- **PROBLEM DETAILS**:
Copy the part that opens with the line containing "You are a GUI" and closes with the line containing "click(167, 77)", requests included, shifting every click coordinate in the answers up by 44. Leave the pictures out.

- **DATA TO USE**:

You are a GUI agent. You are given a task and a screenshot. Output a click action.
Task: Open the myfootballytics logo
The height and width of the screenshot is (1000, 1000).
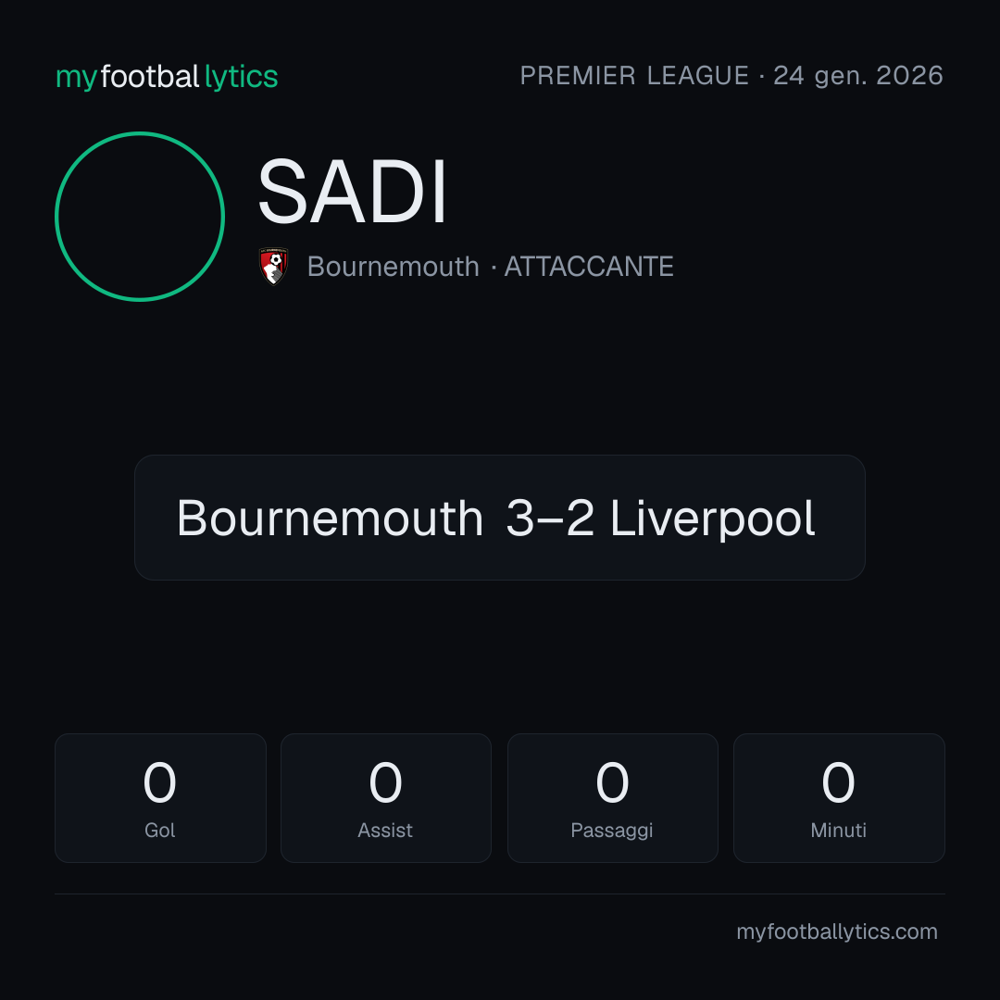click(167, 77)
==
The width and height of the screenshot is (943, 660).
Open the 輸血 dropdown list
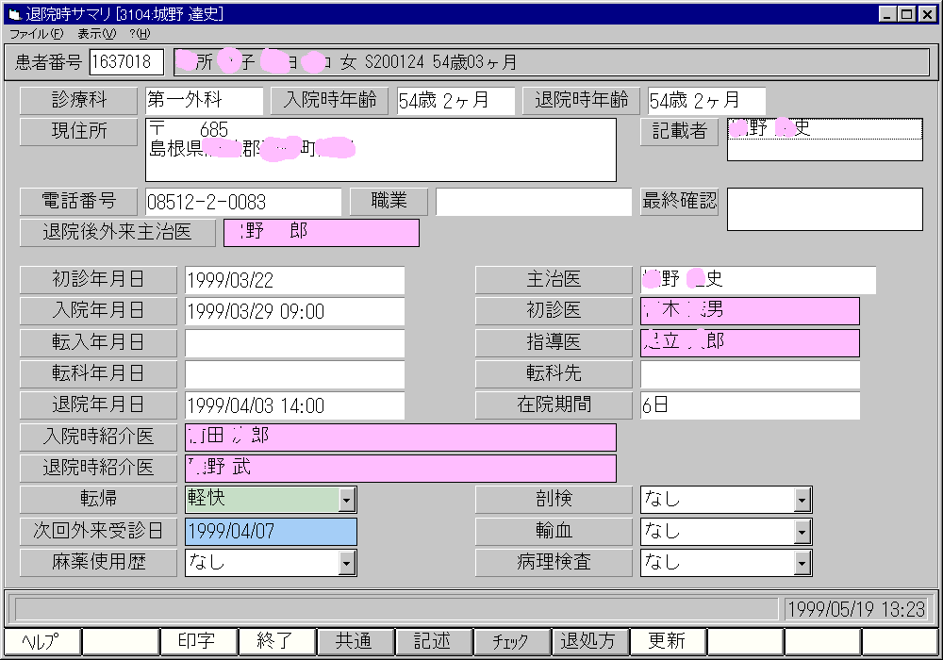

- **EXPECTED ANSWER**:
You are a GUI agent. You are given a task and a screenshot. Output a click action.
Task: Open the myfootballytics logo
The height and width of the screenshot is (1000, 1000).
click(211, 121)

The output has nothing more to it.